• **INPUT FOR THIS TASK**:
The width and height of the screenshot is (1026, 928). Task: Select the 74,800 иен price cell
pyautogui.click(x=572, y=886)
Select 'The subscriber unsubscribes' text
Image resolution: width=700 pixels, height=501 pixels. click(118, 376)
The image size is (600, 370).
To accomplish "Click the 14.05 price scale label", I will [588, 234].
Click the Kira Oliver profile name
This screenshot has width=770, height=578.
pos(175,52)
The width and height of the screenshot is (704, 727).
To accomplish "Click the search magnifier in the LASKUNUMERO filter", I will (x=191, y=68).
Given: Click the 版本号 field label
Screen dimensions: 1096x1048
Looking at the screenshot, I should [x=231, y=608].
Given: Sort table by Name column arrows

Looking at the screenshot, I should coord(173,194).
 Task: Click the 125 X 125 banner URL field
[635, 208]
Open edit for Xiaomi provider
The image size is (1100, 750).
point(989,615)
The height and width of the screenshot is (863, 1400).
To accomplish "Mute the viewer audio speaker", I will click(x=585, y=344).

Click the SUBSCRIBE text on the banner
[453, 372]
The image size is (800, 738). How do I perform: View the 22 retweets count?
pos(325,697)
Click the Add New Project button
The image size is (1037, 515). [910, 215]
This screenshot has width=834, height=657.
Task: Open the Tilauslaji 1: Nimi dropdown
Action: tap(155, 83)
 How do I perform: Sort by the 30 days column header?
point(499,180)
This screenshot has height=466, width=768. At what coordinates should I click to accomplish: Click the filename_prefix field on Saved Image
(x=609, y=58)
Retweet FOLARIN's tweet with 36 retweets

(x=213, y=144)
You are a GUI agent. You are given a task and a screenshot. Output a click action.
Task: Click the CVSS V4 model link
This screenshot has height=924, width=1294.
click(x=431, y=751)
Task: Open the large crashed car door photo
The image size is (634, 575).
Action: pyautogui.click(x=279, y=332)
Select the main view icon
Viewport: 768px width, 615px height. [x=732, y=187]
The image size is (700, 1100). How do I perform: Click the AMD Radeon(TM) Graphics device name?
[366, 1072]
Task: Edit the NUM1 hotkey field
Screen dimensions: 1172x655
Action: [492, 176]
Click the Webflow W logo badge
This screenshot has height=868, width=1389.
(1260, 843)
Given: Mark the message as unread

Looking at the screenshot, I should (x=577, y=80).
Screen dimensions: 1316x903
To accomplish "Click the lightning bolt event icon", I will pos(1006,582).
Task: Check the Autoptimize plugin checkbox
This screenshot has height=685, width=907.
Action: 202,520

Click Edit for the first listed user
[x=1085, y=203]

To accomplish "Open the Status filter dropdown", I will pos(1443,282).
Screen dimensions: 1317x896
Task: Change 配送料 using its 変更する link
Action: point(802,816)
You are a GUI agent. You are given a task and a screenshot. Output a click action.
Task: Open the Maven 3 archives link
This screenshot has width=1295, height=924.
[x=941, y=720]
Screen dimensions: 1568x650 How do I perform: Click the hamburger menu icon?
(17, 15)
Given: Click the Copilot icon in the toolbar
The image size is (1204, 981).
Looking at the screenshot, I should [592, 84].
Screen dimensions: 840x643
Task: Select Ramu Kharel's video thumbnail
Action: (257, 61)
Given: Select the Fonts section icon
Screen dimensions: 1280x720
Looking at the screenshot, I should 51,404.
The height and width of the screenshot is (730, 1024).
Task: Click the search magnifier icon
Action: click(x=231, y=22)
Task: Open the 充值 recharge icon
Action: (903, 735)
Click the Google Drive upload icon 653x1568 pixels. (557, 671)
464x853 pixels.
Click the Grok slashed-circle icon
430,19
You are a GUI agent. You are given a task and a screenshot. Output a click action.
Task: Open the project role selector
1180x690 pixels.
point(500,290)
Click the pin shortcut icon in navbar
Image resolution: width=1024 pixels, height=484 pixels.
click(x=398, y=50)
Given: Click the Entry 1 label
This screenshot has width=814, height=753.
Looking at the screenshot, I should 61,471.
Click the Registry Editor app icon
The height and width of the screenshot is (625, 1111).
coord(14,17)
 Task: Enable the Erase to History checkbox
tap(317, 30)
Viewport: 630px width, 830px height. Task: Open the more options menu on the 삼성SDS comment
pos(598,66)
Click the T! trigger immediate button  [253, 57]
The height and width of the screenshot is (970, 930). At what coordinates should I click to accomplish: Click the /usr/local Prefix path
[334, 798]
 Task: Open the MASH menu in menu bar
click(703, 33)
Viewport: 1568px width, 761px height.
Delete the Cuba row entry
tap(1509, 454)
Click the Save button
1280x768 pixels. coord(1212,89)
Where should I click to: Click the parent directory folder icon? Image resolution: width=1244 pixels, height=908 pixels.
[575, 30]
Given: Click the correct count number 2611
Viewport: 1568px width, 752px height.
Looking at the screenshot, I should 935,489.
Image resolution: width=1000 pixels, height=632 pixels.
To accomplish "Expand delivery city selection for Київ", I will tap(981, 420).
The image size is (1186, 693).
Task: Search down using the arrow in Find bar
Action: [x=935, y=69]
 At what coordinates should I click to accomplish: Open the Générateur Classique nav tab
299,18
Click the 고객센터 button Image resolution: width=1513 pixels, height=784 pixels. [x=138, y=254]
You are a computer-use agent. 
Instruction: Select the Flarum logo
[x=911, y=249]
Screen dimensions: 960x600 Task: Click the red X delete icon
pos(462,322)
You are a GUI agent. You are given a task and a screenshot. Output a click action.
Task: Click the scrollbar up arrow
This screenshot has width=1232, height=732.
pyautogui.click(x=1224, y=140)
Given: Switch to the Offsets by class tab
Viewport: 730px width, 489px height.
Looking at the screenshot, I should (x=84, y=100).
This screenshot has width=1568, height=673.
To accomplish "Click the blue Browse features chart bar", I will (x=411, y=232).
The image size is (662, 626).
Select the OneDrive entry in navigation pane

• **TASK DIRECTIONS**:
Your answer should be a single number: the count of lines in the entries that contain the word "label".

• **SOLUTION**:
3